I contatti Juve-Zahavi: non solo Lewandowski
La Juventus ha sfruttato il rapporto solido tra Damien Comolli e Zahavi per intavolare conversazioni su diversi giocatori, non limitandosi al solo attaccante polacco. Questi dialoghi testimoniano la strategia bianconera di mantenersi informata sul mercato attraverso uno dei procuratori più influenti dell’industria calcistica. Le discussioni rimangono tuttavia esplorative e non vincolanti.
Lewandowski vuole valutare tutte le opzioni disponibili durante il mese di aprile. Sul tavolo ha già il rinnovo barcellonista, l’offerta dalla MLS e l’interesse saudita. La Juventus potrebbe teoricamente entrare in gioco qualora il polacco accettasse una riduzione significativa dello stipendio, ma questa eventualità resta improbabile. Il giocatore prenderà in considerazione anche altre proposte europee prima di decidere il suo futuro.

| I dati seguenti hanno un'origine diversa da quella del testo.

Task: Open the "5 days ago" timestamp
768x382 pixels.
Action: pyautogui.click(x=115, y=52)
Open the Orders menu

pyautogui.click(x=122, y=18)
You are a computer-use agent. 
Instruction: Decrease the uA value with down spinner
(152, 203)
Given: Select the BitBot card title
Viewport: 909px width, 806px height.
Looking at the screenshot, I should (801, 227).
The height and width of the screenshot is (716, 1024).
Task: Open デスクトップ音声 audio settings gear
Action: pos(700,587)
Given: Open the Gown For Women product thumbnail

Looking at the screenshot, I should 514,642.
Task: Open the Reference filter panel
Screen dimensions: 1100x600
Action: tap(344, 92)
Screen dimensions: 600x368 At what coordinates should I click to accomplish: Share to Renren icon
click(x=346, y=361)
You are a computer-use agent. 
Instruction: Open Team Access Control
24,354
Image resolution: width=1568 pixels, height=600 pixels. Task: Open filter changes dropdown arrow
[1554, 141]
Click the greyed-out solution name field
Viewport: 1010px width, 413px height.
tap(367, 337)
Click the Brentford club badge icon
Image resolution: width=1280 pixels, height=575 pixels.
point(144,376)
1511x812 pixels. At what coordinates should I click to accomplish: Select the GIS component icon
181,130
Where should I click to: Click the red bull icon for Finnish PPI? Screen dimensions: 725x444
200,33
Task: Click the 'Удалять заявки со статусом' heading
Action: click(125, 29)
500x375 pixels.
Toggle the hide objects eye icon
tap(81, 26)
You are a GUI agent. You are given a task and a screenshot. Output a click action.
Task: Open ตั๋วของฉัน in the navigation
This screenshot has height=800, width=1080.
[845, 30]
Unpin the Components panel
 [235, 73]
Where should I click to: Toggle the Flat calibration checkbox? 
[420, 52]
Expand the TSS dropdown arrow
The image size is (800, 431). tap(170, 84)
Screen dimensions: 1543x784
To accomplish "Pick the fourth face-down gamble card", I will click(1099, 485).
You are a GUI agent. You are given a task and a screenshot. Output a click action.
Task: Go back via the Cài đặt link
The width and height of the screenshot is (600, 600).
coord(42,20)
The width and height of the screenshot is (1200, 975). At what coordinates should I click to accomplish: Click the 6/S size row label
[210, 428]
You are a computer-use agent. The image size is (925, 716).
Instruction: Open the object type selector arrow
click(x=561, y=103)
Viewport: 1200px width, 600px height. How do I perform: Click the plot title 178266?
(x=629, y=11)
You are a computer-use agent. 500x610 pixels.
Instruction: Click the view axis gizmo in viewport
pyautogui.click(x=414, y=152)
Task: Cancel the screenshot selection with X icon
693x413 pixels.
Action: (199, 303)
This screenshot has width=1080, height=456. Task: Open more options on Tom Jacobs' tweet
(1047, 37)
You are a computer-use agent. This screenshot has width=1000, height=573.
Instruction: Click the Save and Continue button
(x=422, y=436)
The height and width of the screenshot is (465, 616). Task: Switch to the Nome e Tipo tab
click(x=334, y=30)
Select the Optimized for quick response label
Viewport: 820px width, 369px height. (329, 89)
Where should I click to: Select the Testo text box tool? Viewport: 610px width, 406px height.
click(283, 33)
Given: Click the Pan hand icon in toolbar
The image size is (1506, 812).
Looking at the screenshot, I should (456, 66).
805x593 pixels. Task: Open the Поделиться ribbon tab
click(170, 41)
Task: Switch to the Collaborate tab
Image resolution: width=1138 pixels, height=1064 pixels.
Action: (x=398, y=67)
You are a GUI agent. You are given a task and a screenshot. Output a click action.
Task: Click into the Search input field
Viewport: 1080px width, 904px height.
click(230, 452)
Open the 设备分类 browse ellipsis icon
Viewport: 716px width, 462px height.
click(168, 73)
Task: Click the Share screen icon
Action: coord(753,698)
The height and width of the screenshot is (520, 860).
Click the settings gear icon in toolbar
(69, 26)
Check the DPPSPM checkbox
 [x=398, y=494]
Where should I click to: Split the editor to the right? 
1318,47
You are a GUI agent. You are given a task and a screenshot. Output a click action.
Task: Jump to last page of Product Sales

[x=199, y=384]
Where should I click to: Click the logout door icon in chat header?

Il club torinese, intanto, continua la ricerca di un attaccante, ma con profili differenti e più accessibili economicamente. L’intenzione di rinforzare l’attacco rimane salda, tuttavia Lewandowski rappresenta un obiettivo non sostenibile nel contesto finanziario attuale. La strategia della Juventus passa attraverso Comolli e Zahavi , magari con un ritorno anche di Nkunku nei discorsi intrapresi tra i due, altro giocatore sotto la guida di quest’ultimo.